• TEXTE CHOISI:

Les tensions entre les Duala et les Allemands
Lauren KAMENI (élève de 3ème), Irène OTZMANN (élève de 1ère S ) et Aude TAMOKOUE (élève de 3ème)
Conseils, relecture et mise en forme : Luc YOMSI, François SAMSON et Loïc GAUDEAU
De juillet 1884 à février 1916, le Cameroun est sous administration allemande. C’est parmi les souverains duala, signataires du traité de protectorat, que les premières résistances à l’occupation allemande se manifestent. Tout d’abord, Lock Priso, chef de Bonabéri (Hickory Town), sur la rive droite du Wouri, refuse d’entériner le traité ratifié par les rois Bell et Akwa et n’accepte pas que le drapeau allemand soit hissé sur son territoire. En représailles, le 18 décembre 1884, le contre-amiral allemand, Knorr, débarque à Douala avec ses canonnières et bombardent les quartiers de Bonabéri et Joss Town, placés sous son autorité. Cette réaction violente met fin à l’insoumission du roi de Bonabéri.
Au début du XXe siècle, la résistance aux Allemands réapparaît chez les Duala. Elle est menée par Rudolf Douala Manga Bell, qui se différencie des autres chefs opposés au projet d’expropriation des Allemands. Avec son bras droit, Adolf Ngosso Din, il est l’un des hommes les plus illustres défendant la cause des Duala.
1. Rudolf Douala Manga Bell , chef de file des Duala
Rudolf Douala Manga Bell, né en 1872 à Douala, est le fils aîné du roi Manga Ndumbe Bell. Après ses études primaires à Douala, il les poursuit en Allemagne et étudie le droit à l’université de Bonn, avant de revenir au Cameroun en 1896 et intégrer l’administration judiciaire allemande.
Portrait de Rudolf Douala Manga Bell (1872-1914)
En 1908, quand le roi Manga Ndoumbe meurt, il devient le chef supérieur des Bell qui regroupent tous les habitants du plateau Joss, à Douala. Lorsqu’en 1910, le gouverneur allemand, Théodore Seitz lance son projet d’urbanisation nommé « Gross Duala », pour faire de la ville l’un des plus grands ports d’Afrique, Rudolf Douala Manga Bell devient un ardent défenseur de son peuple face à un projet ségrégationniste.

• CONSIGNE 1: Recopie le passage du texte sur les Duala et les Allemands qui va de "Conseils, relecture et" jusqu'à "roi de Bonabéri." inclus.
• CONSIGNE 2: Poursuis le texte sur la résistance des Duala aux Allemands à partir de sa dernière phrase.
Les enregistrements placés après ce texte ne sont d'aucune utilité ici.

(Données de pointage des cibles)

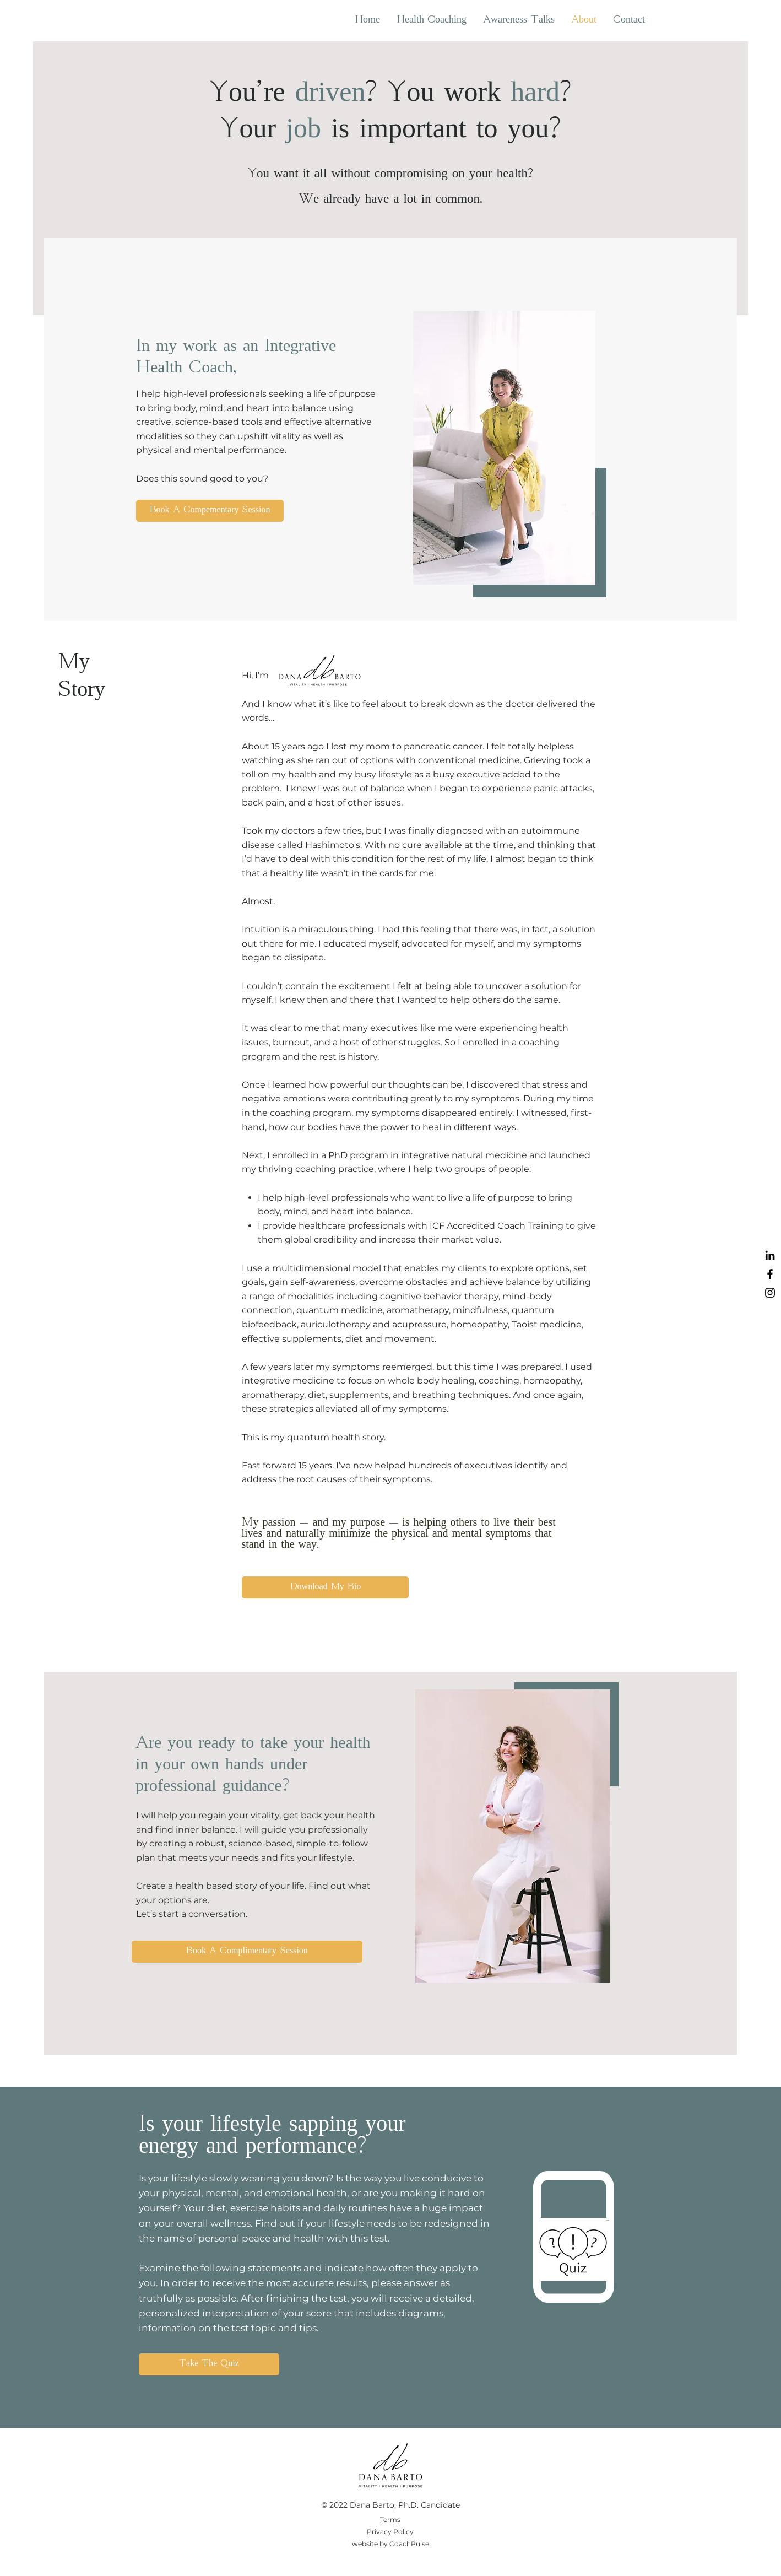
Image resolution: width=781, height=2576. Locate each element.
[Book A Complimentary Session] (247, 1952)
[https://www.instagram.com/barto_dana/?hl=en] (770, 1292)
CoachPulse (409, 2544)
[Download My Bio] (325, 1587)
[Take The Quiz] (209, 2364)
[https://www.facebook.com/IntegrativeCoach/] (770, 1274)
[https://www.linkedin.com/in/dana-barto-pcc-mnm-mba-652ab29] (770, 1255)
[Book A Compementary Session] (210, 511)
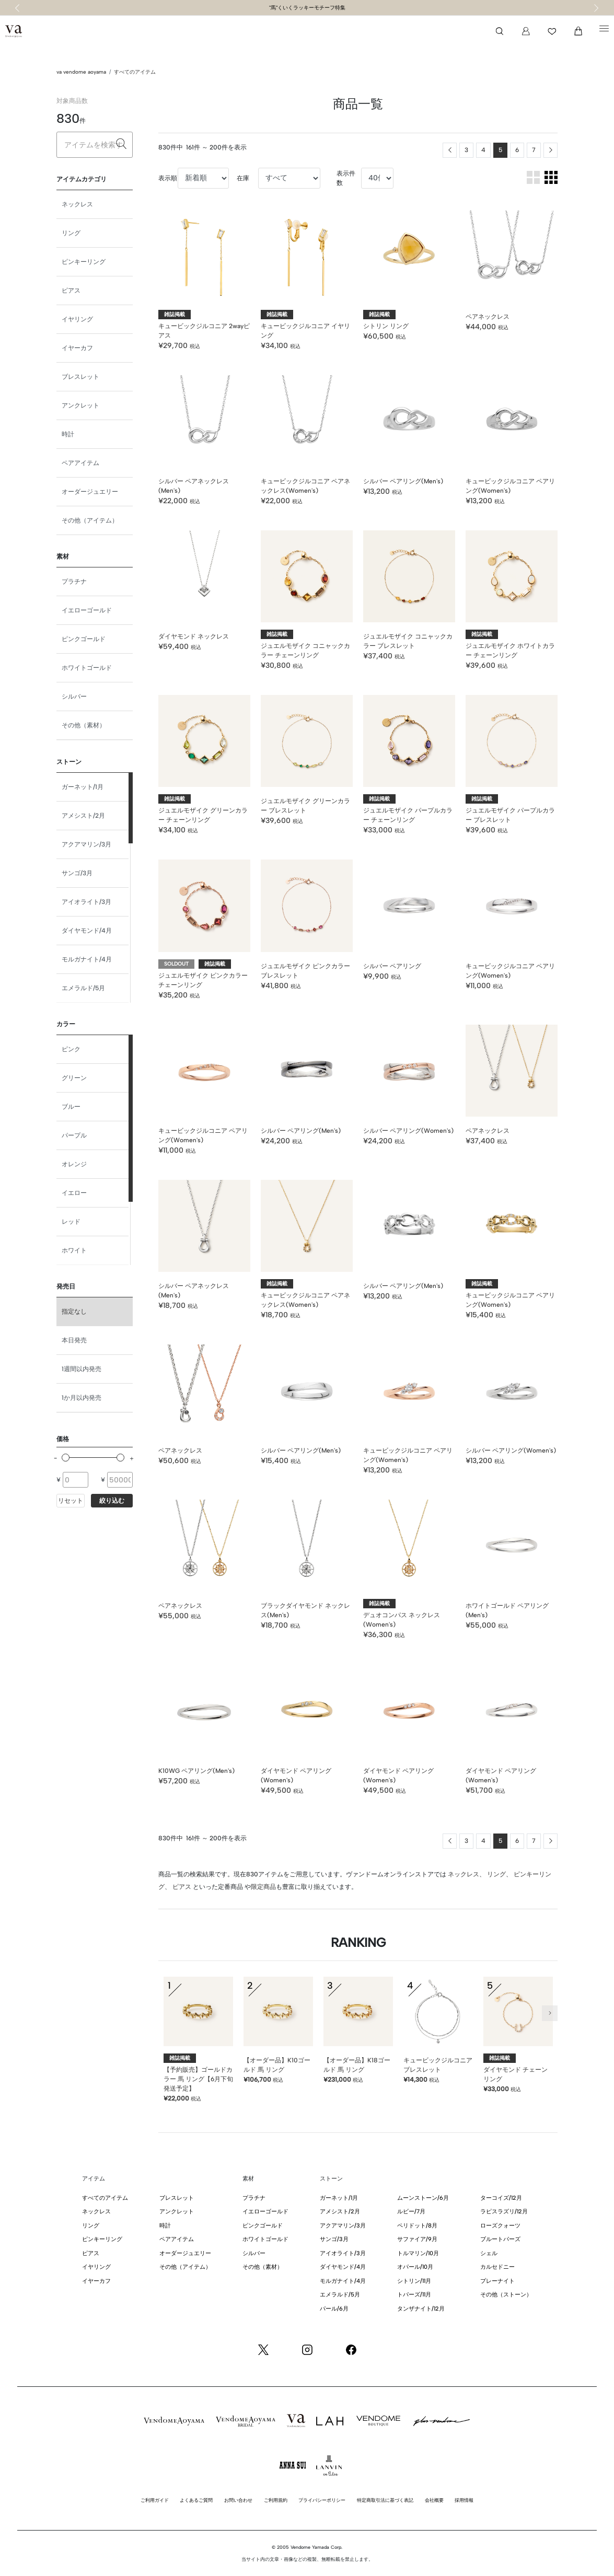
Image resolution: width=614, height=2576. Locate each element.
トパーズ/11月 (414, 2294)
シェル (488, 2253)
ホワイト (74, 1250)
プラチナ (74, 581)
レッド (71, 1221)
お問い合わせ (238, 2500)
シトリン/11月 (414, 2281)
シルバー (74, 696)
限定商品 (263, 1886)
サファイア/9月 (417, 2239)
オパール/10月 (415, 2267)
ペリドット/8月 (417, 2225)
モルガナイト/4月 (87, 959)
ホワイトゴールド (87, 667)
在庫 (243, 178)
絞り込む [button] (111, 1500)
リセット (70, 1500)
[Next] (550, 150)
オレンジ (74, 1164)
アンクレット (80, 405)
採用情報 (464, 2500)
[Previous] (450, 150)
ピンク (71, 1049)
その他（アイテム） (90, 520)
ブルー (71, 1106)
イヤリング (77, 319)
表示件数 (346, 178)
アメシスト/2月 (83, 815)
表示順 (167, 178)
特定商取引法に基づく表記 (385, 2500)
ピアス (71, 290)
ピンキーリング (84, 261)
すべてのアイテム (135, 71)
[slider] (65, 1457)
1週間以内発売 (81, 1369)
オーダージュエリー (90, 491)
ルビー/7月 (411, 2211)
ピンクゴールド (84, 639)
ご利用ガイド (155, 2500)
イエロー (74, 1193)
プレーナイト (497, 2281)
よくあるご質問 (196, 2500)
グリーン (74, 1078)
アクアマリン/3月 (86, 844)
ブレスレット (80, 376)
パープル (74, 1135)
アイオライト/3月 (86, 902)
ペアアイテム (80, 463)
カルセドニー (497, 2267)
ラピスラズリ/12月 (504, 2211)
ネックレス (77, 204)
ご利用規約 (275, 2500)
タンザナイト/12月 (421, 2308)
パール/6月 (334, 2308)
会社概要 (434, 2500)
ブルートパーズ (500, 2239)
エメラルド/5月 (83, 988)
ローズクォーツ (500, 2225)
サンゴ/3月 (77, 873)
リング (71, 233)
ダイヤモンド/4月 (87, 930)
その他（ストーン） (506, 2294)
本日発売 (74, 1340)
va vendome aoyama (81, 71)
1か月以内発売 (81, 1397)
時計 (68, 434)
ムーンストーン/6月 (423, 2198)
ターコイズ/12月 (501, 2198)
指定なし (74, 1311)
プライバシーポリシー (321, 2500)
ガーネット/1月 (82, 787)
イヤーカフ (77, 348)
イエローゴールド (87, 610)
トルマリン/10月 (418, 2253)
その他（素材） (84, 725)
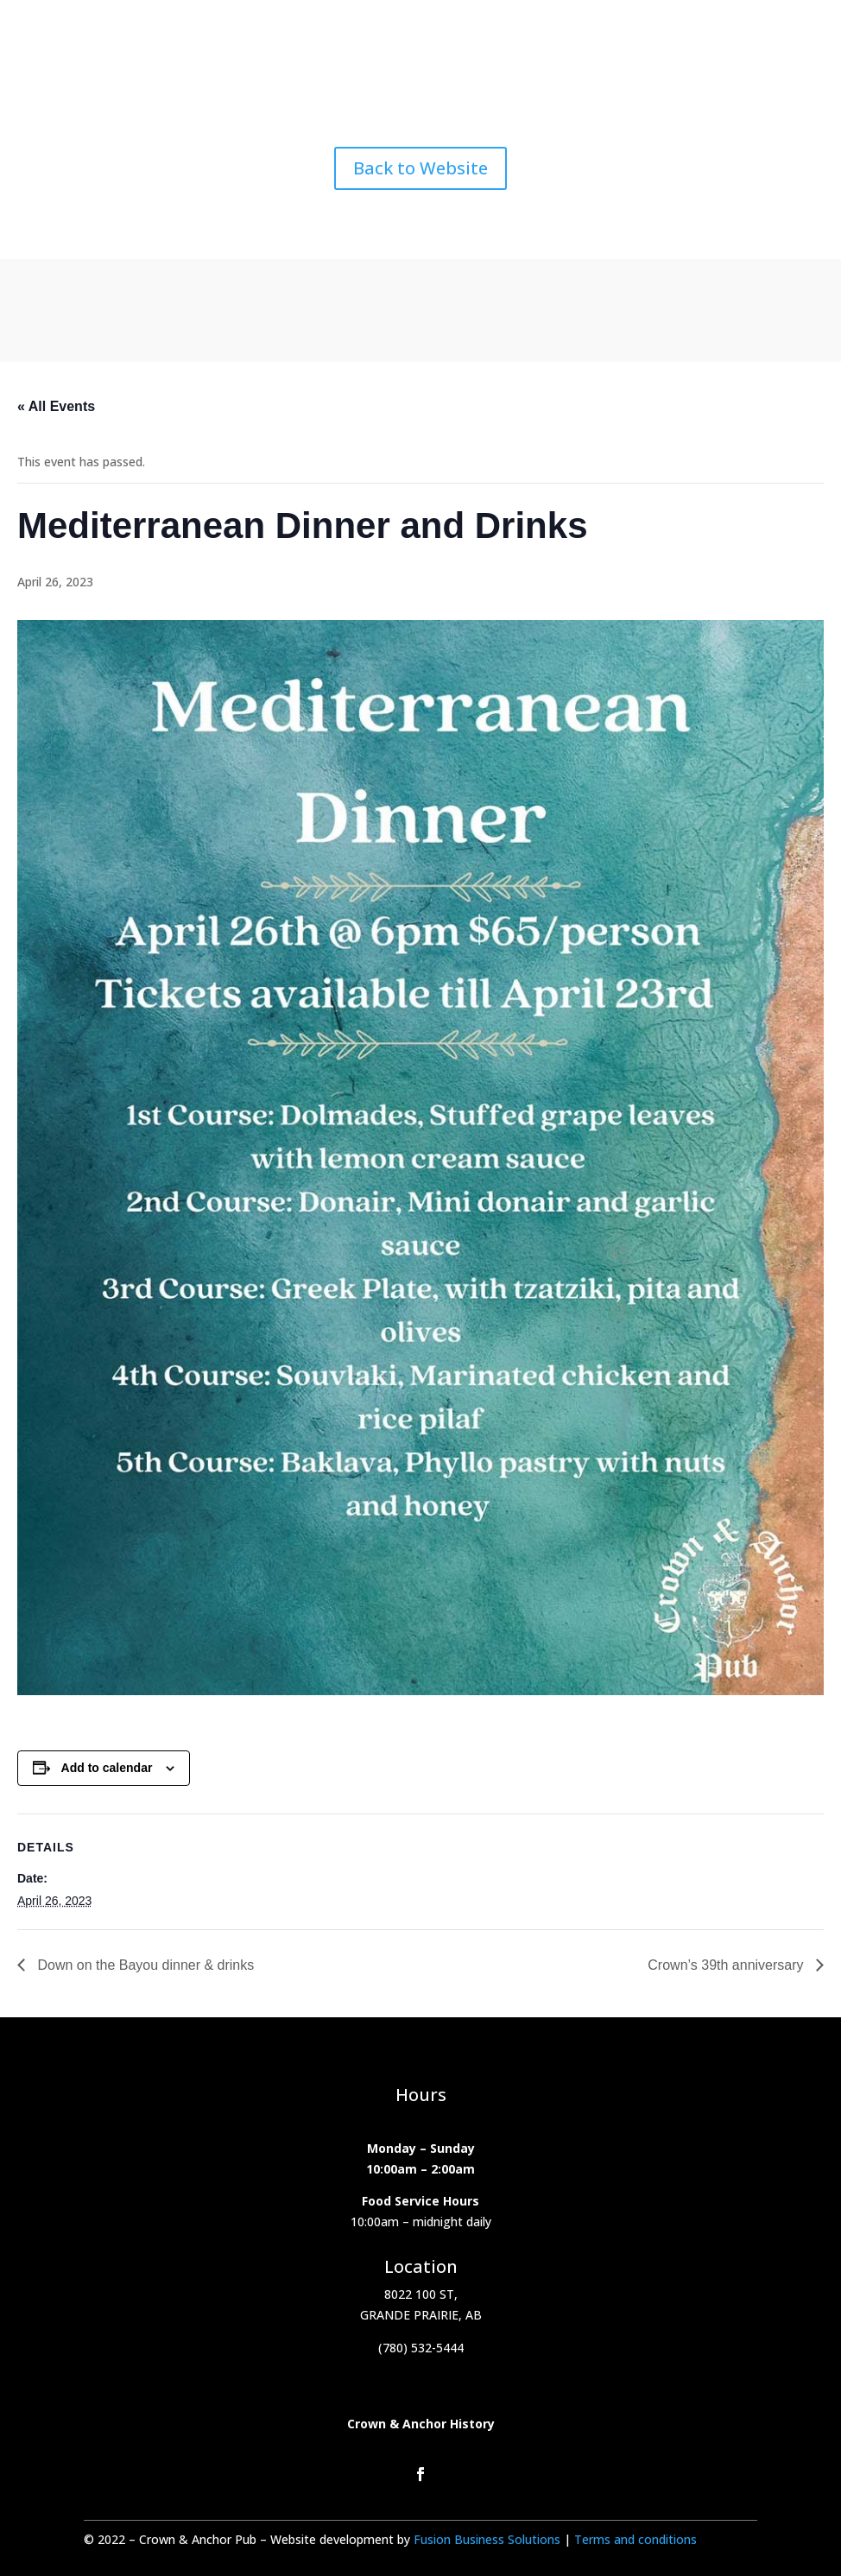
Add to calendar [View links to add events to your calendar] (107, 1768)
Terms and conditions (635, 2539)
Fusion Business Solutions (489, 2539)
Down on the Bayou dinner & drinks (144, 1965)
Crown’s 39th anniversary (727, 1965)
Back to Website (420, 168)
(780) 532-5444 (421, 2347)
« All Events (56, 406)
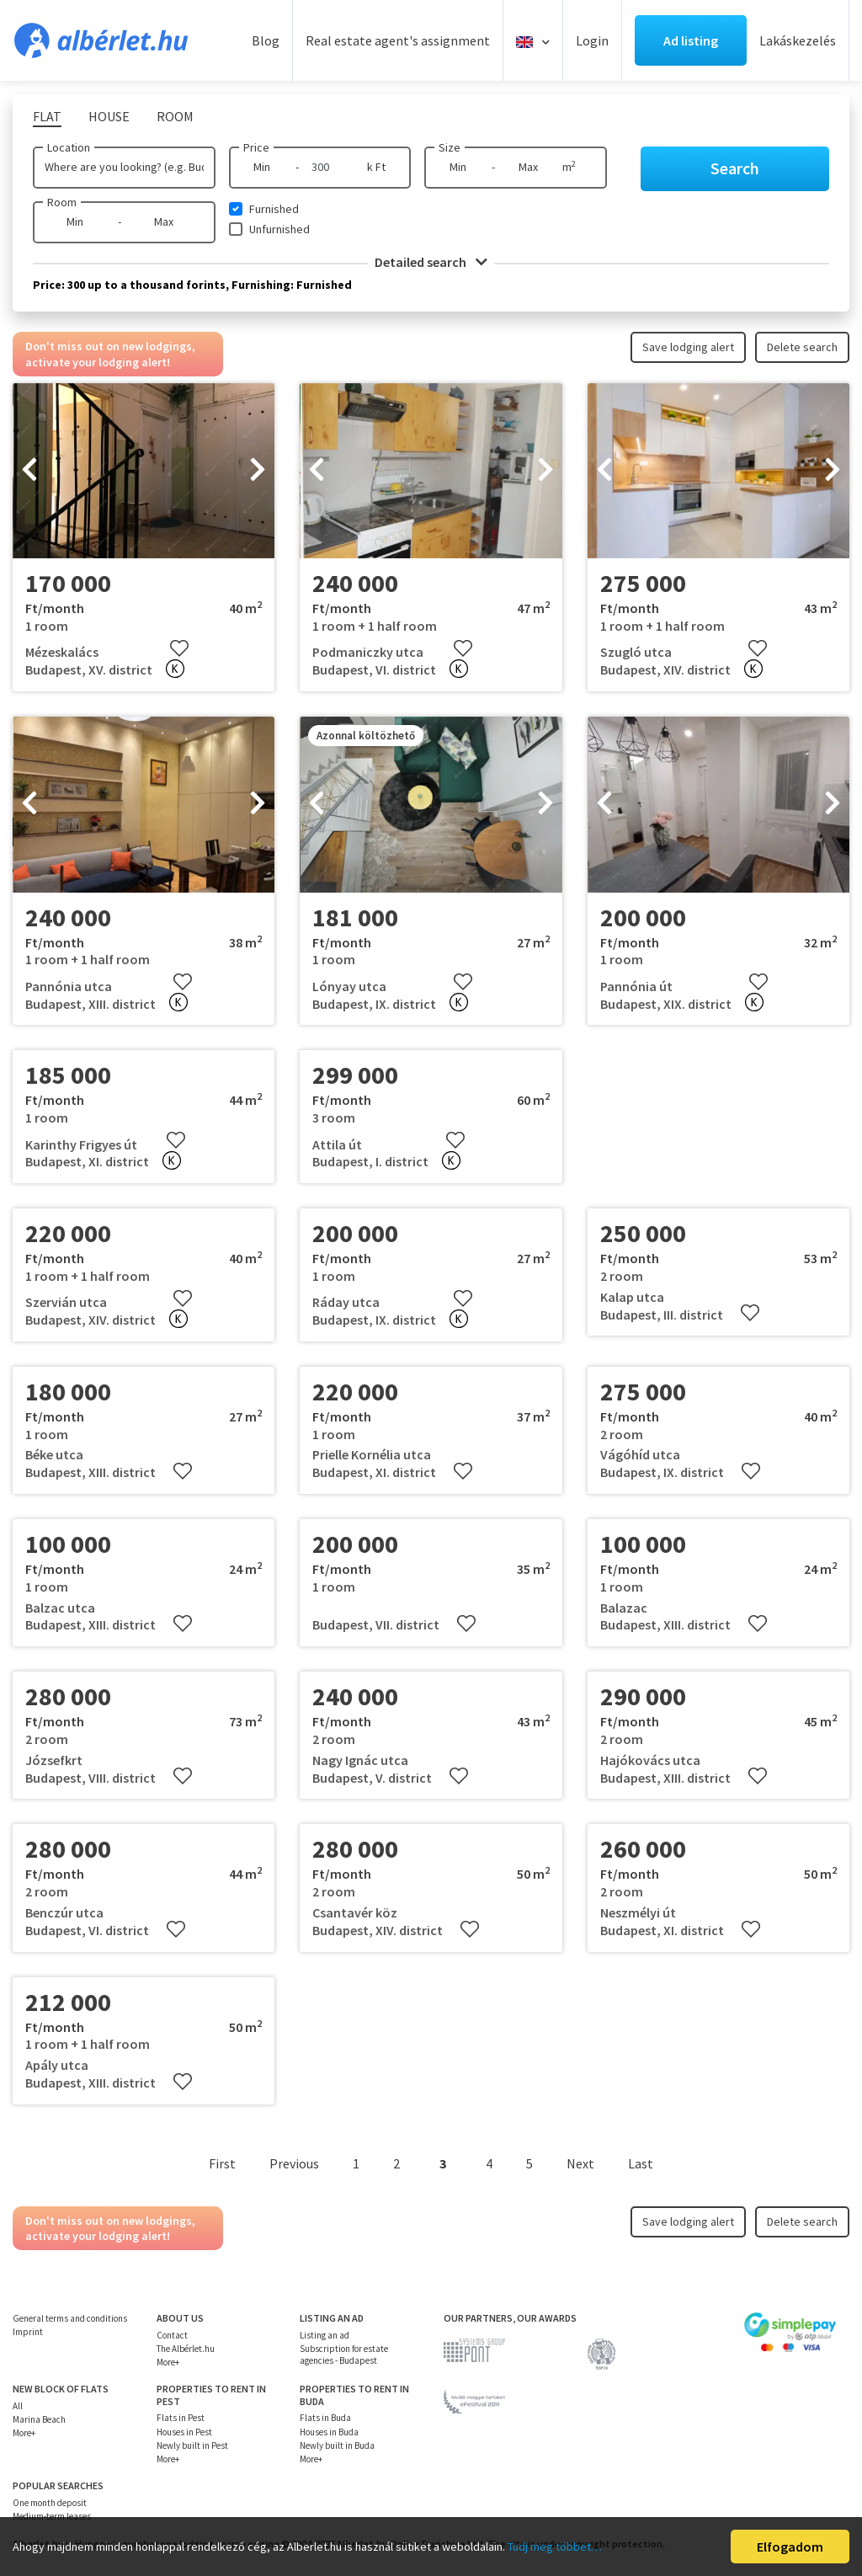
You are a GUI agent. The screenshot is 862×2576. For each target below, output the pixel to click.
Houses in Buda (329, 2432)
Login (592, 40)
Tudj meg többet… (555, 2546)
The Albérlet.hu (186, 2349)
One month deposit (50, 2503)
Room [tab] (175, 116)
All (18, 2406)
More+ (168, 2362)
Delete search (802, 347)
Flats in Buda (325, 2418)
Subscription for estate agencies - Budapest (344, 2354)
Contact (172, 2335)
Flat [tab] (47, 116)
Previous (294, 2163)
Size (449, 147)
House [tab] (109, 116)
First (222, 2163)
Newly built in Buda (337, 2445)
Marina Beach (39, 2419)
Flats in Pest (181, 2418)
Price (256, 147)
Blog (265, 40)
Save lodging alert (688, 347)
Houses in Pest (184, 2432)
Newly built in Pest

• RÉPONSE RÉDIGÉE 1:
Conseils, relecture et mise en forme : Luc YOMSI, François SAMSON et Loïc GAUDEAU
De juillet 1884 à février 1916, le Cameroun est sous administration allemande. C’est parmi les souverains duala, signataires du traité de protectorat, que les premières résistances à l’occupation allemande se manifestent. Tout d’abord, Lock Priso, chef de Bonabéri (Hickory Town), sur la rive droite du Wouri, refuse d’entériner le traité ratifié par les rois Bell et Akwa et n’accepte pas que le drapeau allemand soit hissé sur son territoire. En représailles, le 18 décembre 1884, le contre-amiral allemand, Knorr, débarque à Douala avec ses canonnières et bombardent les quartiers de Bonabéri et Joss Town, placés sous son autorité. Cette réaction violente met fin à l’insoumission du roi de Bonabéri.

• RÉPONSE RÉDIGÉE 2:
2. A l'origine des tensions, le projet du « gross Duala »
Le premier acte posé par les Allemands en vue de l’expropriation des terres, en violation de la troisième réserve du traité de protectorat, est l’ordonnance du 15 juillet 1896, qui fait du Cameroun, une terre de la couronne. D’autres actes vont suivre, notamment l’ordonnance du 14 février 1903 qui établit le droit d’expropriation des terres pour cause d’utilité publique avec compensation par le paiement d’une simple indemnité.
En 1910, le gouvernement local allemand veut devenir maître du plateau Joss et des bords du Wouri alors que ces terres appartiennent aux indigènes. En échange, ces derniers doivent recevoir des dédommagements et s'installer hors de ces quartiers réservés aux Européens. Officiellement, cette politique est pratiquée pour des « raisons d'hygiène » car le médecin du gouvernement allemand, le docteur Ziemann prétend que « 72% des Duala sont infestés par la malaria. Robert Koch propose de faire disparaitre la malaria avec la quininisation de la population, mais le docteur Ziemann s'oppose à cette idée, sous prétexte qu'elle est irréalisable.
Vue du plateau Joss, à Douala, vers 1900 (le palais au premier plan est celui du roi Bell)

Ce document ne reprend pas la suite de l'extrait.